Yes, we ultimately coalesced together as a pluralistic people, but had America been the size of Rhode Island, don't you suspect the original colonies that started out with de facto state-sponsored religions might have snuffed each other before the “American ideal” got off the ground? We were fortunate that everybody had the luxury of “spreading out” (mostly by wiping out native Americans).
I don’t believe saying America got some lucky breaks takes away from how well this system works for us. But bragging about how great we are to countries that will never attain what we have for reasons that are mostly accidents of geography is like telling a lactose intolerant friend how great milk tastes. It's kind of cruel.

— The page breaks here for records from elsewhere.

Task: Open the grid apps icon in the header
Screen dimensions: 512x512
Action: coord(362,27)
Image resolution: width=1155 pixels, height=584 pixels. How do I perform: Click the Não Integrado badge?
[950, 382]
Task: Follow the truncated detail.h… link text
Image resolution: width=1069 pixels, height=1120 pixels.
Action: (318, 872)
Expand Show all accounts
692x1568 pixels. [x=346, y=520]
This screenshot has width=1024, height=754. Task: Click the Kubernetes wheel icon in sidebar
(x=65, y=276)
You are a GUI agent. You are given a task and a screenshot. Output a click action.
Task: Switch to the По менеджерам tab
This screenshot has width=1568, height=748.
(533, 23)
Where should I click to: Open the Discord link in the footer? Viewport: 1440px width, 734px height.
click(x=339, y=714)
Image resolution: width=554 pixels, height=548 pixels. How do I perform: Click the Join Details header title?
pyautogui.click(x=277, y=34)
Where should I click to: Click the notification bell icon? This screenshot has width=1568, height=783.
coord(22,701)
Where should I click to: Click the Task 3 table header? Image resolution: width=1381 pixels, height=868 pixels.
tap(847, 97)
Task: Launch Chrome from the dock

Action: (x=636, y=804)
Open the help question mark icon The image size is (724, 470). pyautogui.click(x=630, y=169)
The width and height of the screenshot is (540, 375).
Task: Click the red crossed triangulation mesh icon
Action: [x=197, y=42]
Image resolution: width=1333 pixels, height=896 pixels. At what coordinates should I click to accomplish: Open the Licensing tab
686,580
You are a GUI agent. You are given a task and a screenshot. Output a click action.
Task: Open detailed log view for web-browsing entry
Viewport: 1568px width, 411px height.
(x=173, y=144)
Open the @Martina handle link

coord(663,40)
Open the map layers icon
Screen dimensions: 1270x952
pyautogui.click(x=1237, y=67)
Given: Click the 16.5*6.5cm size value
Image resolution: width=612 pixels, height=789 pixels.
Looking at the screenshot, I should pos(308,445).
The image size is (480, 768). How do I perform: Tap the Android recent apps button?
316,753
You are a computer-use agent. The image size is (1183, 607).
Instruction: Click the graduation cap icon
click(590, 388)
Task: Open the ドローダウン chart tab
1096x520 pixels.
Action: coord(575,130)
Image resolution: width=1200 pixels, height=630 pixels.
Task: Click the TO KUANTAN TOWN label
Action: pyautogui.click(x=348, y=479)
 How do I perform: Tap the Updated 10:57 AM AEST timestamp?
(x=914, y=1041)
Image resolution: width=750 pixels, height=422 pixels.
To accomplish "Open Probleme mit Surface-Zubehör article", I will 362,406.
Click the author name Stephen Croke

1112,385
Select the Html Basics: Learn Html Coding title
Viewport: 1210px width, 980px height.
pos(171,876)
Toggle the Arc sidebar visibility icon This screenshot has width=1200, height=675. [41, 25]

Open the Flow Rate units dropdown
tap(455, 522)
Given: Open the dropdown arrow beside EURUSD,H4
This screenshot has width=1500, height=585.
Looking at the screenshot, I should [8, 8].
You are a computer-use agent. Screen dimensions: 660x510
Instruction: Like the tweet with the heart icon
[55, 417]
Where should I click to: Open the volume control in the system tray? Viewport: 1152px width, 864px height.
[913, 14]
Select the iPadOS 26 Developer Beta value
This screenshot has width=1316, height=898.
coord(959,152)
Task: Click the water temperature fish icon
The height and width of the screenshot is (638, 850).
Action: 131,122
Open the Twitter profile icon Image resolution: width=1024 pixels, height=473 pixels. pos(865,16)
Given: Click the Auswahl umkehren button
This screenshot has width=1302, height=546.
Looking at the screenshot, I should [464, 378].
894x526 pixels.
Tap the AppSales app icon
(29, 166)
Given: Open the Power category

My point is that if we want to feel omnipotent, by all means, let’s have the President give us Knute Rockne at every press conference. But keep the trash talk off the international playing field because when we have the bad days, our opponents will make us eat it for dinner.
Also, we shouldn't be all over the globe (troops in 130 countries) giving advice to our reluctant hosts and telling them how to make their houses look better. We're a world power, not the world's in-laws.